The fault lies in the getmemory function. The compiler always needs to make a temporary copy for each parameter of the function. The copy of the pointer parameter P is _ p, and the compiler makes _ p = P. If the program in the function body modifies the content of _ p, the content of parameter P is modified accordingly. This is why pointers can be used as output parameters. In this example, _ P applied for a new memory, but changed the memory address indicated by _ p, but P was not changed at all. Therefore, the getmemory function cannot output anything. In fact, each execution of getmemory will leak a piece of memory, because the memory is not released with free.

If you have to use the pointer parameter to request memory, you should use "pointer to Pointer" instead. See example 4.2.

Void getmemory2 (char ** P, int num) { * P = (char *) malloc (sizeof (char) * num ); } Void Test2 (void) { Char * STR = NULL; Getmemory2 (& STR, 100); // note that the parameter is & STR, not Str Strcpy (STR, "hello "); Cout <STR <Endl; Free (STR ); }

Example 4.2 apply for dynamic memory with a pointer pointing to the pointer

Because the concept of "pointer to Pointer" is not easy to understand, we can use function return values to transmit dynamic memory. This method is simpler. See example 4.3.

Char * getmemory3 (INT num) { Char * P = (char *) malloc (sizeof (char) * num ); Return P; } Void test3 (void) { Char * STR = NULL; STR = getmemory3 (100 ); Strcpy (STR, "hello "); Cout <STR <Endl; Free (STR ); }

Example 4.3 use function return values to transmit dynamic memory

Although it is easy to use the function return value to pass dynamic memory, some people often use the return statement wrong. It is emphasized that the return statement should not be used to return the pointer pointing to the "stack memory" because the function exists in it automatically disappears at the end, as shown in example 4.4.

Char * getstring (void) { Char P [] = "Hello World "; Return P; // the compiler will give a warning } Void test4 (void) { Char * STR = NULL; STR = getstring (); // STR content is junk Cout <STR <Endl; }

Example 4.4 Return Statement returns a pointer to "stack memory"

Use the debugger to track test4 step by step. After executing the STR = getstring statement, STR is no longer a null pointer, but the STR content is not "Hello World" but garbage.
What if I rewrite example 4.4 to example 4.5?

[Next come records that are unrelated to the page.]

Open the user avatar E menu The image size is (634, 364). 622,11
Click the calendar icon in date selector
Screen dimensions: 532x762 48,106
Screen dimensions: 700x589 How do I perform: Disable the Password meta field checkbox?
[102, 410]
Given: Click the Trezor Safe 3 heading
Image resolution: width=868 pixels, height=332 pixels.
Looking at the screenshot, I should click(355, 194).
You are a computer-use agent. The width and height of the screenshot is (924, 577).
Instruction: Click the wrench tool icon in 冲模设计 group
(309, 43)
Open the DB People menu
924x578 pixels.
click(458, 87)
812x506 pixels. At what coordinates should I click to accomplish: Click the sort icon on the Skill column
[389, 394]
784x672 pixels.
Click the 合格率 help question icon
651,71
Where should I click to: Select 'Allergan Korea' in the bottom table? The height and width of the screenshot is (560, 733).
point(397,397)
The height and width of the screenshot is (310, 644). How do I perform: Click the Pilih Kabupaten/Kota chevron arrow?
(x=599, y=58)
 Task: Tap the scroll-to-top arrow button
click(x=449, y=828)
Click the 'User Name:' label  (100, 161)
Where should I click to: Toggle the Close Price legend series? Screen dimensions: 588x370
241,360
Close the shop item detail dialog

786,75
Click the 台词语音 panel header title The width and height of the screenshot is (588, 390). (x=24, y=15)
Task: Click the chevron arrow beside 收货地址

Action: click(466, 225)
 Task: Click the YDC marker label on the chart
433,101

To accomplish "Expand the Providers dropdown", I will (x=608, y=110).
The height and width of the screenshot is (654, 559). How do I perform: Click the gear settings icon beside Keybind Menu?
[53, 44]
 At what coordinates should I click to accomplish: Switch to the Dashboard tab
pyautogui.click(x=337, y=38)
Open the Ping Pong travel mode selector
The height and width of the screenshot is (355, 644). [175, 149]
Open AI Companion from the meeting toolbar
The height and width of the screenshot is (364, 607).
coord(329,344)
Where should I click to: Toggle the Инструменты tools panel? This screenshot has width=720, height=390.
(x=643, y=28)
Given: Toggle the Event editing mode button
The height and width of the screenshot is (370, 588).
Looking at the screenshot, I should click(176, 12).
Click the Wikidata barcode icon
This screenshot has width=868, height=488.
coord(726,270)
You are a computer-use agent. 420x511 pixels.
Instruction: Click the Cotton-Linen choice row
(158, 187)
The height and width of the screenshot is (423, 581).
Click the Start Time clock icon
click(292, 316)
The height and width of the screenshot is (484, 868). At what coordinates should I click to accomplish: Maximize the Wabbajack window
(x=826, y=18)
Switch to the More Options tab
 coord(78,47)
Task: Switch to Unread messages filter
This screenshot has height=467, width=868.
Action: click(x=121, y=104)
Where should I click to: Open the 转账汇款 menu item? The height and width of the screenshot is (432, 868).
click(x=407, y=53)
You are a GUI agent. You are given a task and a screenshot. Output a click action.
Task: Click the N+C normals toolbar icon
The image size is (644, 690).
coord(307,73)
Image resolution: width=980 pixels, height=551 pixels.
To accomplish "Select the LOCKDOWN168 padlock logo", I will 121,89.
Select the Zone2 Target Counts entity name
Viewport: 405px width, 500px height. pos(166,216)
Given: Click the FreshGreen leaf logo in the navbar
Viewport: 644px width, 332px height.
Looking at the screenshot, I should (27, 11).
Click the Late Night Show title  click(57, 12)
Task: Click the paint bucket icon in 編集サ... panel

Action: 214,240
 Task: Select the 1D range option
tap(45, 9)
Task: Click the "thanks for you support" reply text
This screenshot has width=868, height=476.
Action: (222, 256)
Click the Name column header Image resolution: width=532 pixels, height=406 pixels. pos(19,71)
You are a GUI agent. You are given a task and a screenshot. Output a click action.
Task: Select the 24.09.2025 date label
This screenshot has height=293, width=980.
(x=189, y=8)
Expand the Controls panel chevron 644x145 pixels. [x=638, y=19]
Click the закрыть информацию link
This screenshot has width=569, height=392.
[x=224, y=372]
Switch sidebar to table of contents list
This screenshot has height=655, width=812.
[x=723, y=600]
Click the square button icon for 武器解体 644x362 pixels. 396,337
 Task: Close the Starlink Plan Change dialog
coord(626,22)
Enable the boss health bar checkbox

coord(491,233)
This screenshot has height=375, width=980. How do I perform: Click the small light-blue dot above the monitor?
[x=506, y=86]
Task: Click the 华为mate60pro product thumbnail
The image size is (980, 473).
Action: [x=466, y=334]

Char * getstring2 (void) { Char * P = "Hello World "; Return P; } Void test5 (void) { Char * STR = NULL; STR = getstring2 (); Cout <STR <Endl; }

Example 4.5 Return Statement returns a constant string

Although the function test5 runs without errors, the design concept of the function getstring2 is incorrect. Because "Hello World" in getstring2 is a constant string located in the static storage zone, it remains unchanged during the lifetime of the program. No matter when getstring2 is called, it returns the same read-only memory block.

　　5. Eliminate "wild pointer"

The "wild pointer" is not a null pointer, but a pointer to the "junk" memory. Generally, null pointers are not incorrectly used, because if statements are easy to judge. However, the "wild Pointer" is very dangerous, and the IF statement does not work for it. There are two main causes of "wild pointer:

(1) pointer variables are not initialized. When a pointer variable is created, it does not automatically become a null pointer. Its default value is random, which means it is random. Therefore, the pointer variable should be initialized at the same time when it is created, either set the pointer to null or set it to direct to the legal memory. For example

Char * P = NULL; Char * STR = (char *) malloc (100 );

(2) After the pointer P is free or deleted, It is not set to null, which makes people mistakenly think P is a valid pointer.

(3) pointer operations go beyond the scope of variables. This situation is hard to prevent. The example program is as follows:

Class { Public: Void func (void) {cout <"func of Class A" <Endl ;} }; Void test (void) { A * P; { A; P = & A; // note the life cycle of } P-> func (); // P is a "wild pointer" }

When the function test executes the statement p-> func (), object A has disappeared, and P points to a, so P becomes a "wild pointer ". But the strange thing is that I did not encounter any errors when running this program, which may be related to the compiler.